Zulip Chat Archive

Since the project is now building, I've just made the following experiment: modify the parameters of the construction (notably the value of D, which is $2^{100 a^2}$ in the blueprint, and which is the main player in all the constants we get) and see at what point the argument breaks down. It turns out that, without modifying anything to the logic of the argument, the argument works for D as low as $2^{7 a^2}$ (but not for 6!). The constant in the main theorem in the blueprint is $2 ^ {472 a^3}$ , but with the new value of $D$ one gets $2 ^ {46 a^3}$ -- an improvement by an order of magnitude. And all this following the usual crude strategy that all constants in the lemmas are of the form $2^{n a^3}$ for some integer $n$ that increases slowly along the course of the argument.

Patrick Massot (Jul 15 2025 at 09:49):

Sébastien, you really got addicted to this constant game!

Sébastien Gouëzel (Jul 15 2025 at 09:51):

When you have a tool, you want to use it for what it can do well. Formalization is very efficient for this kind of things!
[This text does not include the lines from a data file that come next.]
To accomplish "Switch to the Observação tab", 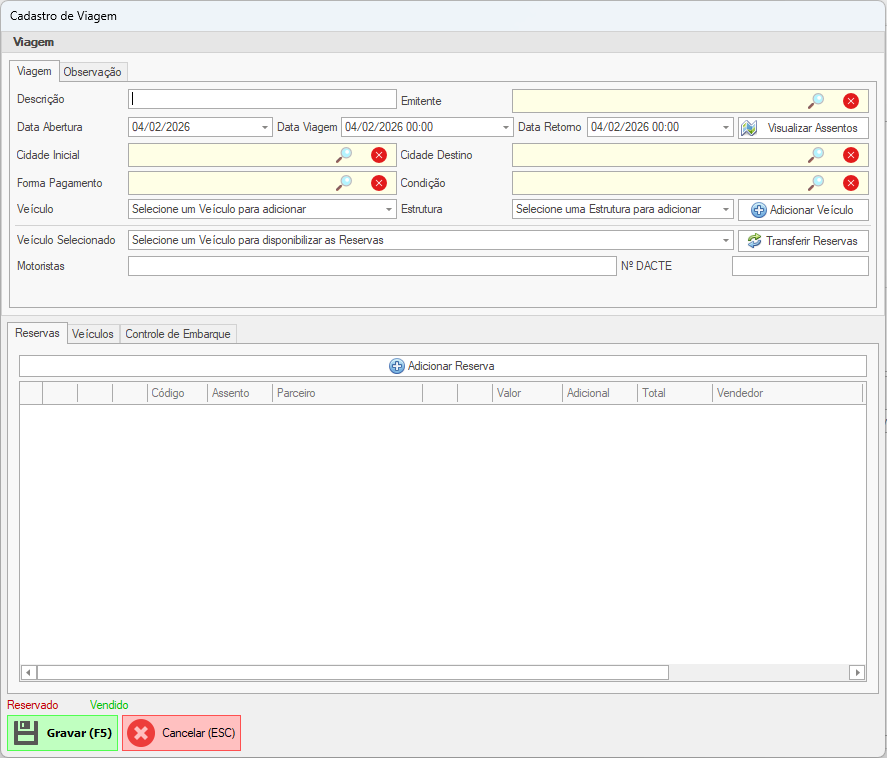I will (92, 72).
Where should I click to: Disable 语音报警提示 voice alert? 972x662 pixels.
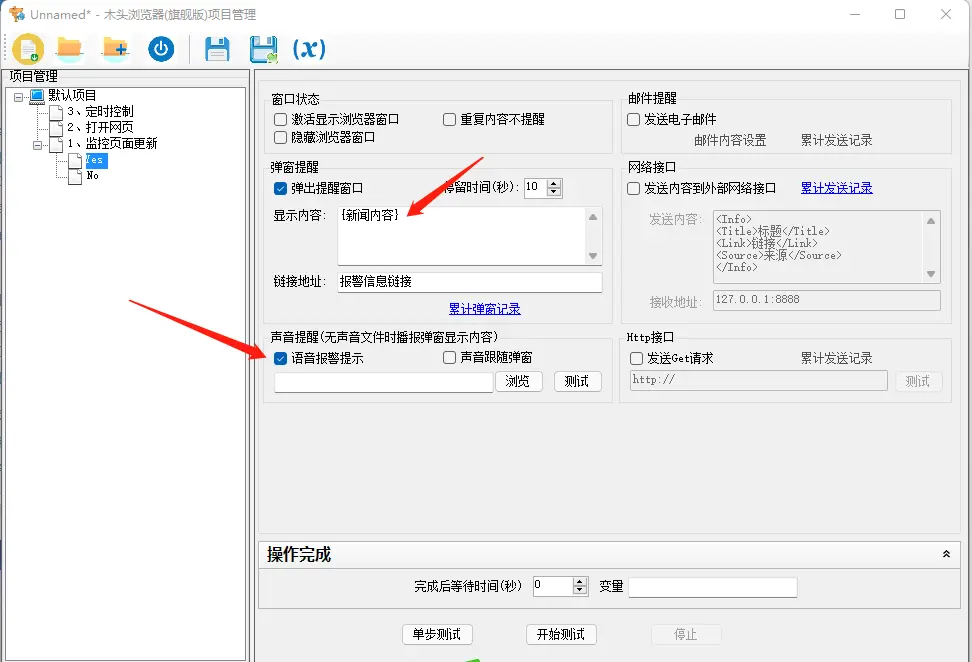(x=280, y=358)
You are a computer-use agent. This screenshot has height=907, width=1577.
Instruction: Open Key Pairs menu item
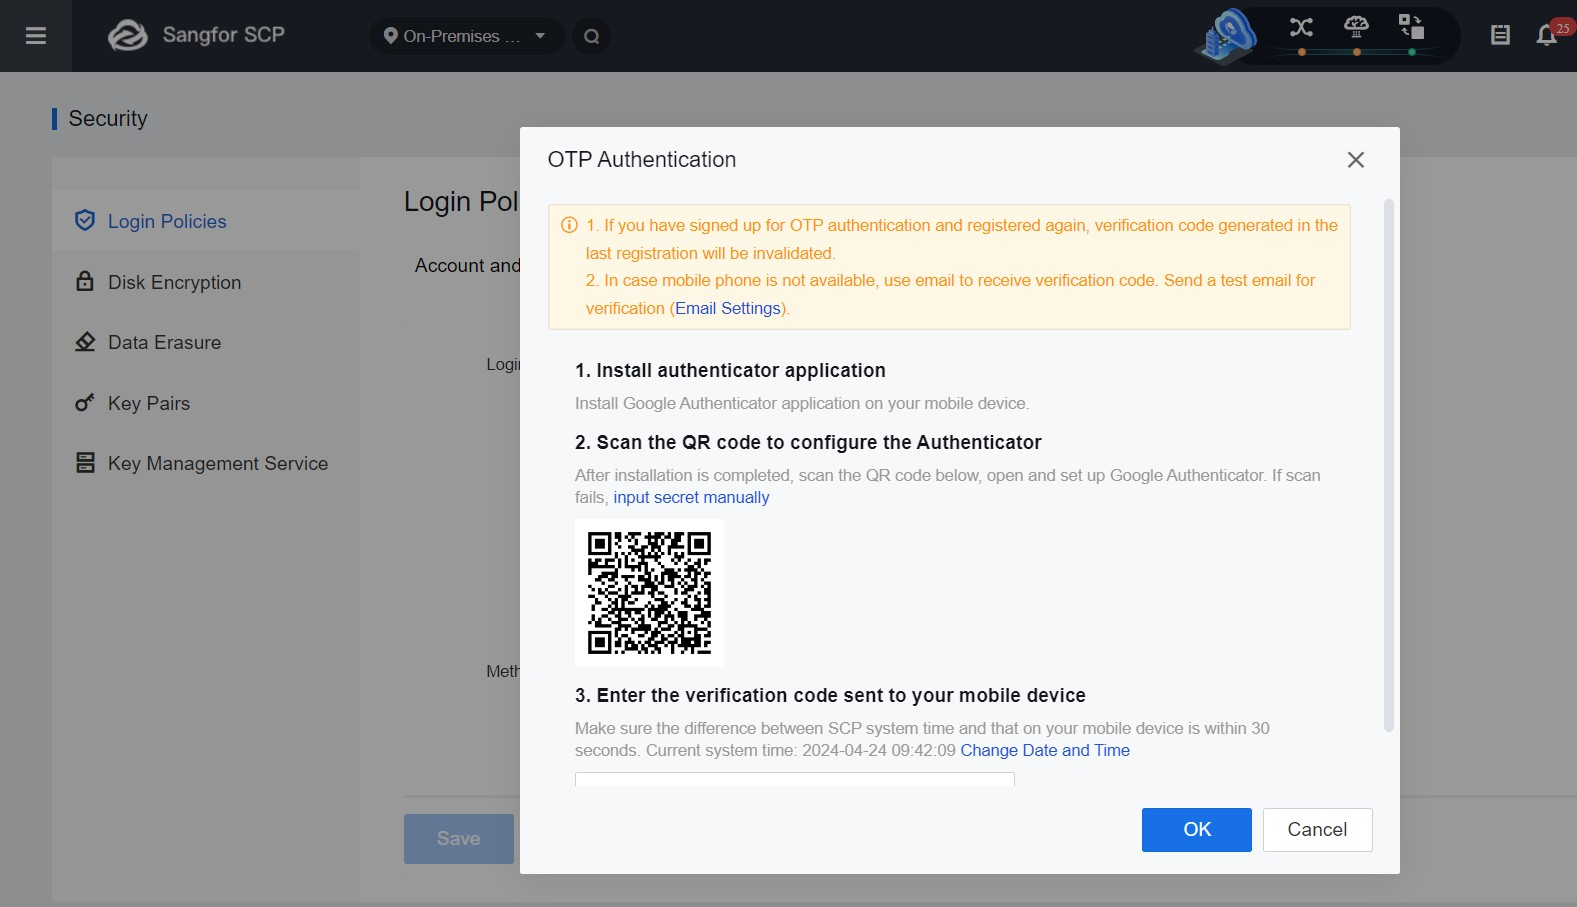[148, 403]
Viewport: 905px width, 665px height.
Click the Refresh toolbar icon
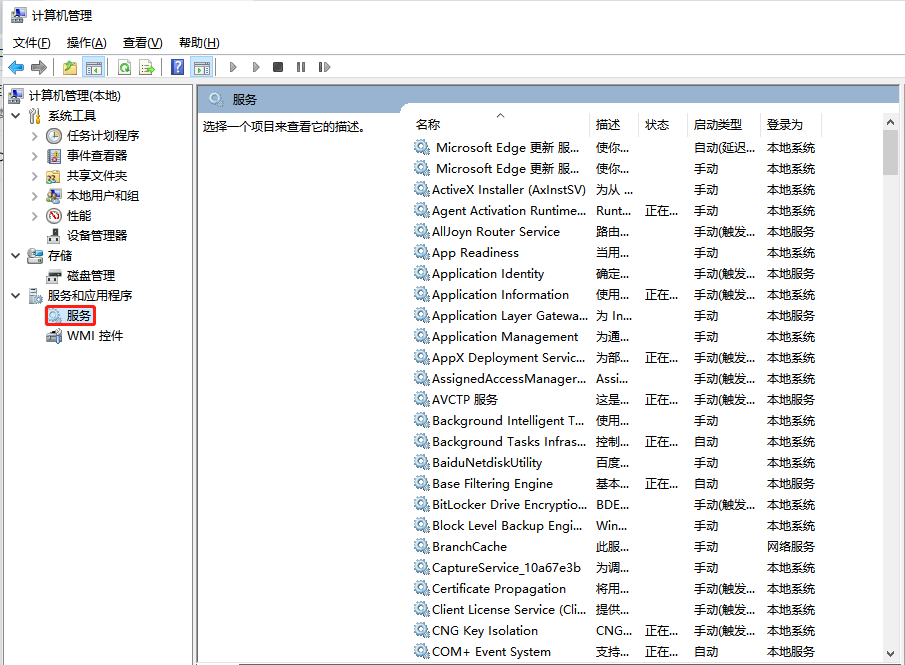point(124,68)
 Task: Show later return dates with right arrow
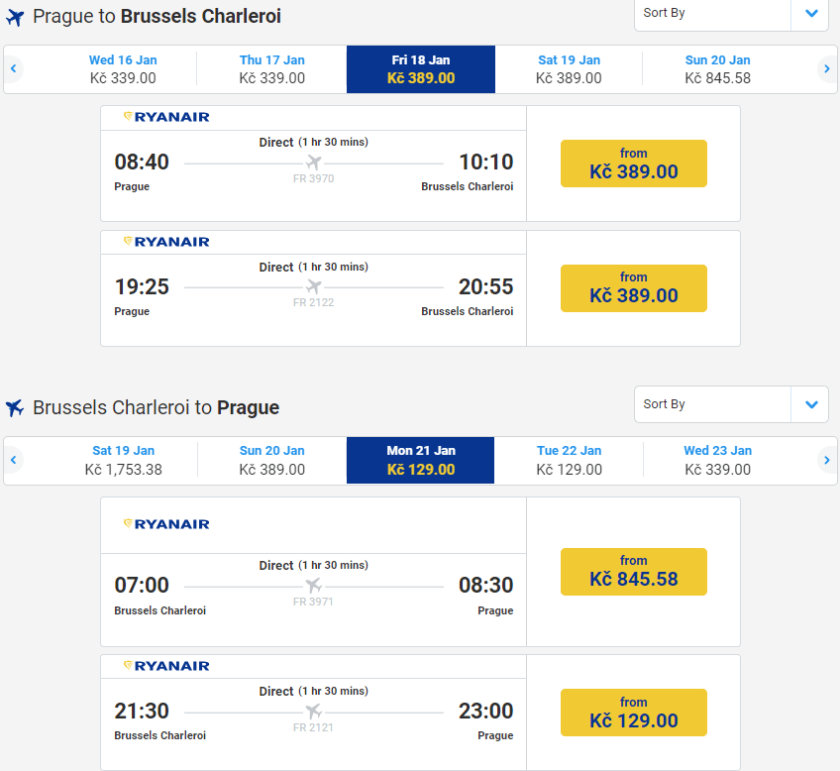click(826, 460)
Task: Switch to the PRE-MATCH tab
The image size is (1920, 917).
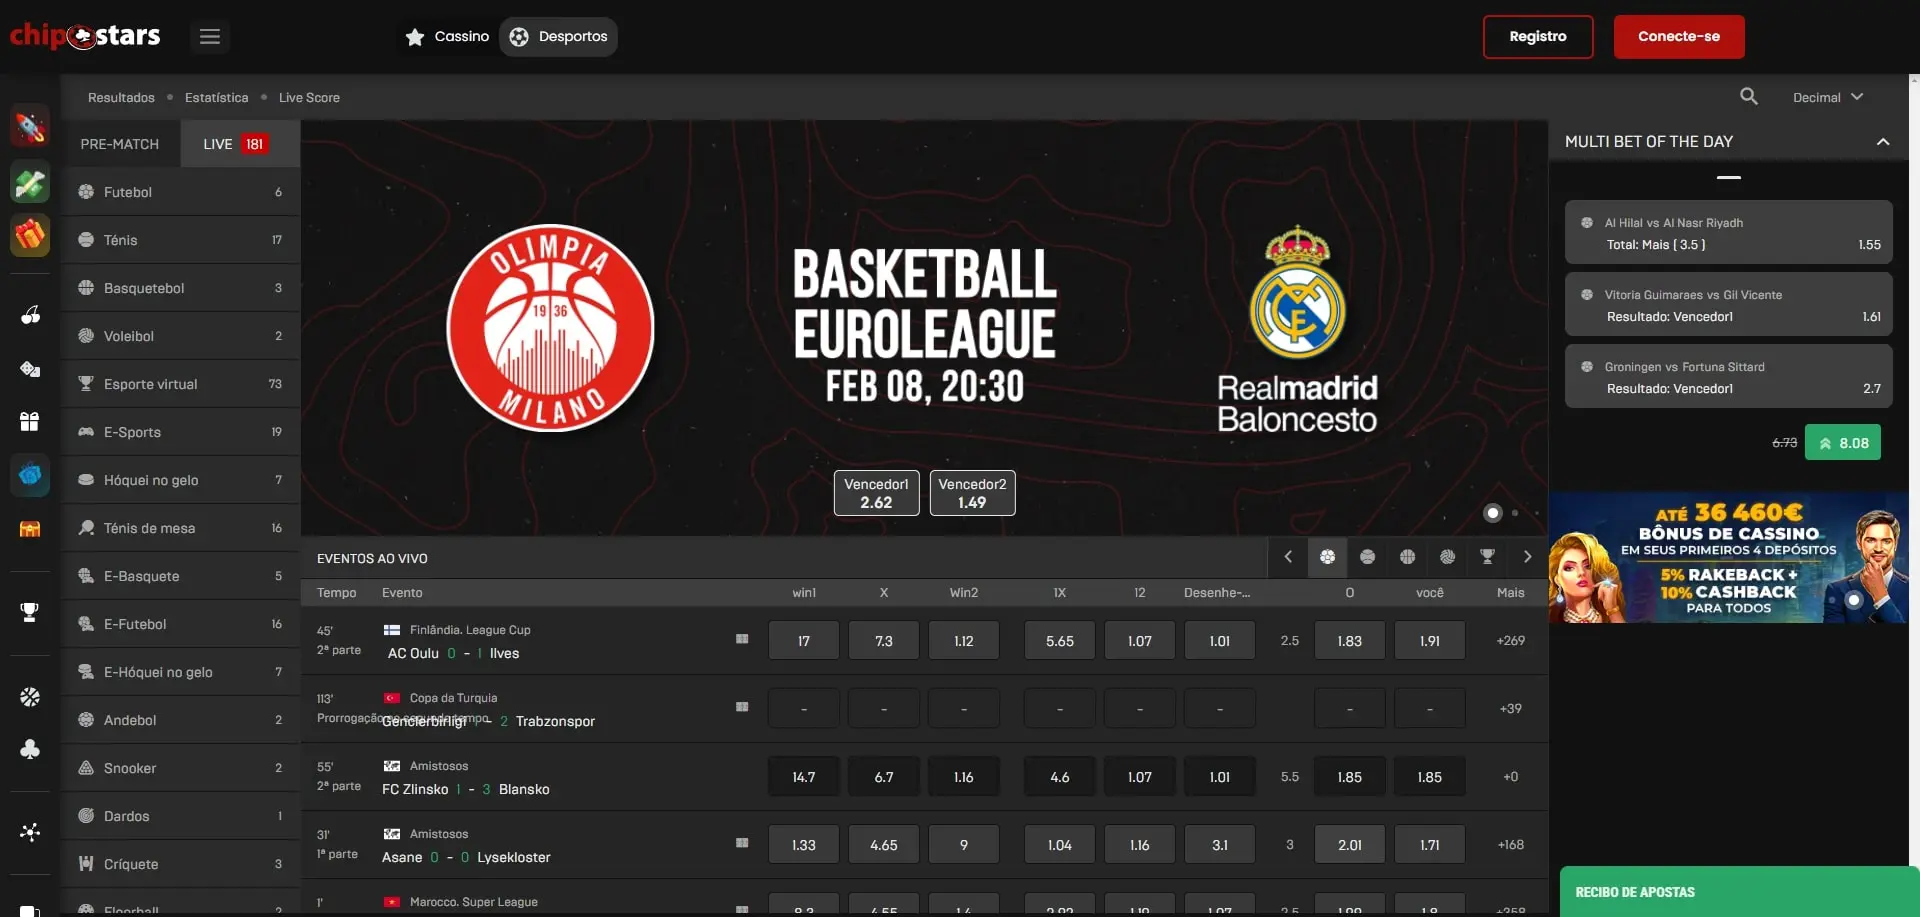Action: (x=120, y=144)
Patrick Massot (Jul 15 2025 at 09:52):

Sure, this is really a great use of this tool!

Sébastien Gouëzel (Jul 15 2025 at 09:56):

Also, since I have to play a little bit with all the files, it gives me the impression to master all the proof. Which is definitely wrong, by the way: I have a good understanding of the big picture strategy, of the small scale details I have formalized, but I lack the middle scale picture in some parts of the proof! (This is pretty unusual and a little bit frustrating, by the way. And the blueprint is not really helping in this respect, since the goal is to focus on the tiny details, not to give overviews)

Floris van Doorn (Jul 15 2025 at 12:37):

Nice!
I don't think it's worth changing the blueprint with these optimized constants, since I think it's much more important that the constants in the blueprints are consistent with each other than finding optimal ones. But it's nice (and not surprising) that such questions can be answered quite easily with a Lean proof.

Do you want to push this optimization to a branch?

Sébastien Gouëzel (Jul 15 2025 at 13:39):

I've pushed the optimization to https://github.com/fpvandoorn/carleson/pull/458.

I agree we should definitely keep the blueprint in its current form. Optimization of constants is rather a nice byproduct of the formalization, that couldn't have been done reasonably to start with.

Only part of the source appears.